L'attaque par un groupe de colons juifs du village palestinien de Jit, qui a fait un mort et un blessé grave jeudi, a été condamnée par les Etats-Unis et par de nombreux dirigeants israéliens, le président Isaac Herzog allant jusqu'à dénoncer un "pogrom".

"Je condamne fermement le pogrom de ce soir en Samarie", écrit M. Herzog dans un message sur X, en utilisant le nom de la province biblique correspondant au nord de la Cisjordanie. La Maison Blanche a pour sa part fustigé des attaques "inacceptables".

Selon l'armée israélienne, des dizaines de civils israéliens ont fait irruption vers 20H00 (17H00 GMT) dans Jit, situé entre Naplouse et Qalqilya, ont incendié des bâtiments et des véhicules et lancé des pierres et des cocktails molotov. Des soldats et des garde-frontières "ont évacué les civils israéliens de la ville" et remis l'un d'eux à la police, a indiqué à l'AFP un porte-parole militaire.

Selon le ministère palestinien de la Santé, un homme a péri "sous les balles de colons" et un autre a été blessé d'une balle dans la poitrine.

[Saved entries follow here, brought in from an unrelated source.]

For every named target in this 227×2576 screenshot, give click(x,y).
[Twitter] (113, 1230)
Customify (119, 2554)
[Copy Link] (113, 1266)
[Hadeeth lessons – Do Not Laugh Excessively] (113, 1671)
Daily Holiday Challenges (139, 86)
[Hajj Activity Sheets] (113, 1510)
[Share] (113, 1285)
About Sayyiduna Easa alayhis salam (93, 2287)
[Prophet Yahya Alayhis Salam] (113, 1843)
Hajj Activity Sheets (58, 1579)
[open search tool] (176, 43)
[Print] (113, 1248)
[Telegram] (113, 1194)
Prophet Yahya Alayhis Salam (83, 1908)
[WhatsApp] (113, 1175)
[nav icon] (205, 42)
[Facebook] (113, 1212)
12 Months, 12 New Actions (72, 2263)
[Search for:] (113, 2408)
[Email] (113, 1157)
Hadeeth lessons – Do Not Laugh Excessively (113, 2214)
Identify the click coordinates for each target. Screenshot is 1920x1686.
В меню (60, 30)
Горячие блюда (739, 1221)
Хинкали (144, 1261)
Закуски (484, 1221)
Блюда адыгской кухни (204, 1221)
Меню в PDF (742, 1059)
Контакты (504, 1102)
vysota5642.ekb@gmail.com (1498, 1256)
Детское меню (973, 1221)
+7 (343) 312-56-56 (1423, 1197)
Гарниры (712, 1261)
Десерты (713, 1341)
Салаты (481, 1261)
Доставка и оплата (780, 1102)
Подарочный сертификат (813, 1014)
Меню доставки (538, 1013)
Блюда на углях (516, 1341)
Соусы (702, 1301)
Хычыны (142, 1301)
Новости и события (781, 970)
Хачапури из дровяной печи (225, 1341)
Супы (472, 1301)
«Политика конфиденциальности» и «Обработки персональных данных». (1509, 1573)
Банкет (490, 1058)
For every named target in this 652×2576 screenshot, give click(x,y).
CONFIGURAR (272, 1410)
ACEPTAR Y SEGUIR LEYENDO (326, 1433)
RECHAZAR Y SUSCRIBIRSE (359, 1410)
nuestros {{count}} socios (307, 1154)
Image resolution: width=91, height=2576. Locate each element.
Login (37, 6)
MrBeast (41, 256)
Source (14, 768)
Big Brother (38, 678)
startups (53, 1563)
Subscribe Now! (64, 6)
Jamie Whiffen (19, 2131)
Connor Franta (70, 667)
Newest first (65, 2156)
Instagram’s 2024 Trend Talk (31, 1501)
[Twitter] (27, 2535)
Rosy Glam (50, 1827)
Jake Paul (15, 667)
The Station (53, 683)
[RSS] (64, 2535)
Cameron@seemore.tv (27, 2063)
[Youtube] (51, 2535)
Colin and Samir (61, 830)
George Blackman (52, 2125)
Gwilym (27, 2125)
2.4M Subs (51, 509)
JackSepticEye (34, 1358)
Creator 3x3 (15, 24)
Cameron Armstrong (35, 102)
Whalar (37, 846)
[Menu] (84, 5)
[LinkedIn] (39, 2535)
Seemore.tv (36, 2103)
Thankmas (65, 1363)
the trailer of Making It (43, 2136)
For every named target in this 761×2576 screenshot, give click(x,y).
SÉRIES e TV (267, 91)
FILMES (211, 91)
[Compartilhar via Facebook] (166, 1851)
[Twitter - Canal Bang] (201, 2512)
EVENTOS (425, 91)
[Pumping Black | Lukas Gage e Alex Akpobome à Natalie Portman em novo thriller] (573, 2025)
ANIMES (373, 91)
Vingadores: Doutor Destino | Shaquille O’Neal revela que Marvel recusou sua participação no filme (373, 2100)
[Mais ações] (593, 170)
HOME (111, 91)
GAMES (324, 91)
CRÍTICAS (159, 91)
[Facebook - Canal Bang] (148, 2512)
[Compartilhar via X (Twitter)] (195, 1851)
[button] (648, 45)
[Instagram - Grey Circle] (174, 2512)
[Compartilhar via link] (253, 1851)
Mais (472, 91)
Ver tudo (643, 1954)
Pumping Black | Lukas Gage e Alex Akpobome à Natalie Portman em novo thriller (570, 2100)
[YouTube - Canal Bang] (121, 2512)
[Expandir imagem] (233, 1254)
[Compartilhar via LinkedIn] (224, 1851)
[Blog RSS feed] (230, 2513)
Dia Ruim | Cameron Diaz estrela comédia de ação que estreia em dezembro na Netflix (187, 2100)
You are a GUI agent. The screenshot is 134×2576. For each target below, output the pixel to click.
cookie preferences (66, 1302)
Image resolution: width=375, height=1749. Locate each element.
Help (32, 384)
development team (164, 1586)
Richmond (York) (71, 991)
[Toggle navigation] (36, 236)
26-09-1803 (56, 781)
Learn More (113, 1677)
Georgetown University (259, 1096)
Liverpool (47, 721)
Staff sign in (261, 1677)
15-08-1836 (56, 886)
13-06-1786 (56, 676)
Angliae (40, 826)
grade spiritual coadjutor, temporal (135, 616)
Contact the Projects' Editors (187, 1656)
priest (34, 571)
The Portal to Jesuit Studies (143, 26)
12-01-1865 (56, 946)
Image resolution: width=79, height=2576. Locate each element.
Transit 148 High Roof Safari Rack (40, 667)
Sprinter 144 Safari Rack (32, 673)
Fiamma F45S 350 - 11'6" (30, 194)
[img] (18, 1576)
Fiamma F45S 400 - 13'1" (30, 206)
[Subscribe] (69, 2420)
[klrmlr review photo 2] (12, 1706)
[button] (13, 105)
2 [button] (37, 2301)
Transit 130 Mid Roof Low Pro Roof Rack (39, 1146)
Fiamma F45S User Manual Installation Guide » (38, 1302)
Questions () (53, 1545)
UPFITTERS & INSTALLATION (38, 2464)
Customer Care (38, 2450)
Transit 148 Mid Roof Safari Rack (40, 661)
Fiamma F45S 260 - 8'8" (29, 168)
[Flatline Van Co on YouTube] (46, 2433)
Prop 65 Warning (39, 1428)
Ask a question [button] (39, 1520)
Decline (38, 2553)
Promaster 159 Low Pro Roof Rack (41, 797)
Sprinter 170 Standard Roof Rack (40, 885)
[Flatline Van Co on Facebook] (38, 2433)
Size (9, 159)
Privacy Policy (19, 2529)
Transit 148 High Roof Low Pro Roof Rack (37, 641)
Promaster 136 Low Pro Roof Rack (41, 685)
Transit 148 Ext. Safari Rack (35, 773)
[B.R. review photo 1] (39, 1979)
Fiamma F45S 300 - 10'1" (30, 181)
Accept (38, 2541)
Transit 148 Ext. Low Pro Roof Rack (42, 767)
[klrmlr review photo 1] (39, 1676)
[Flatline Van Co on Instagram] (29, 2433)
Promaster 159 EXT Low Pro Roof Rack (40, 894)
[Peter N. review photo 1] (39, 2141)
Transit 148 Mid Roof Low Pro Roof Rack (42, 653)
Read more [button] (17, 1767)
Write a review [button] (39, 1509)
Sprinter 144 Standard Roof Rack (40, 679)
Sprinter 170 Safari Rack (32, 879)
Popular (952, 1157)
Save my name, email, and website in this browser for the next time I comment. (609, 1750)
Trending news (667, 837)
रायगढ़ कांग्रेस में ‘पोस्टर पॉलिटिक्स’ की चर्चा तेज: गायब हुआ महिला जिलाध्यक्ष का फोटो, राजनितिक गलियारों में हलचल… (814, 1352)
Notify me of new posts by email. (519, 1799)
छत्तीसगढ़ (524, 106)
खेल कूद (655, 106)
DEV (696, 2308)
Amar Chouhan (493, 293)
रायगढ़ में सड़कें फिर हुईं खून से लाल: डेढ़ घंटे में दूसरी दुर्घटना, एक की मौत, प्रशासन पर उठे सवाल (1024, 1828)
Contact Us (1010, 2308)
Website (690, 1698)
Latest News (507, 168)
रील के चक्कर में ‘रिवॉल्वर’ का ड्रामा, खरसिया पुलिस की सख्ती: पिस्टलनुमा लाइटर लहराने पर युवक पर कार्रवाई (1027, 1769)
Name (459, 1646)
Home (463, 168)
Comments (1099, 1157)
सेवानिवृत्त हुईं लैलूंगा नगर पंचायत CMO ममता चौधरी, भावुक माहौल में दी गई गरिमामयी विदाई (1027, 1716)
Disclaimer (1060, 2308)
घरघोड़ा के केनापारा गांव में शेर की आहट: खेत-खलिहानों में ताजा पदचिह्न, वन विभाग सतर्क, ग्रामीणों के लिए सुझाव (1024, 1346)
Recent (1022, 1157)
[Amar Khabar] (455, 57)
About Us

Le Premier ministre israélien Benjamin Netanyahu "prend au sérieux les émeutes qui ont eu lieu ce soir dans le village de Jit", a indiqué un communiqué de son bureau, assurant que "les responsables de tout acte criminel seront arrêtés et poursuivis en justice".

Chef du Likoud, le grand parti de la droite israélienne, M. Netanyahu gouverne depuis décembre 2022 avec l'appui de partis d'extrême droite, prônant l'extension de la colonisation israélienne en Cisjordanie et même l'annexion pure et simple de ce territoire palestinien qu'Israël occupe depuis 1967.

"Les émeutiers de ce soir à Jit n'ont rien à voir avec la colonisation et les colons", a affirmé sur X le ministre des Finances Bezalel Smotrich (extrême droite), grand architecte de l'extension de la colonisation juive en Cisjordanie observée depuis fin 2022, et tout spécialement depuis le début de la guerre dans la bande de Gaza.

- "Criminels" -

"Ce sont des criminels qui doivent être traités par les autorités chargées du maintien de l'ordre public et avec toute la sévérité de la loi", a-t-il ajouté.

Le ministre de la Défense Yoav Gallant a lui aussi "fermement condamné" l'attaque.

Depuis le début de la guerre dans la bande de Gaza, déclenchée par l'attaque sans précédent du mouvement islamiste palestinien Hamas sur le sol israélien le 7 octobre, les violences ont flambé en Cisjordanie.

Au moins 633 Palestiniens y ont été tués par l'armée israélienne ou des colons, selon un décompte de l'AFP basé sur des données officielles palestiniennes, et au moins 18 Israéliens parmi lesquels des soldats dans des attaques palestiniennes ou lors d'opérations de l'armée en zone autonome palestinienne, selon les données officielles israéliennes.

La colonisation israélienne en Cisjordanie est régulièrement dénoncée comme une violation du droit international par l'ONU, qui y voit un des obstacles majeurs à l'établissement d'une paix juste et durable entre Israéliens et Palestiniens.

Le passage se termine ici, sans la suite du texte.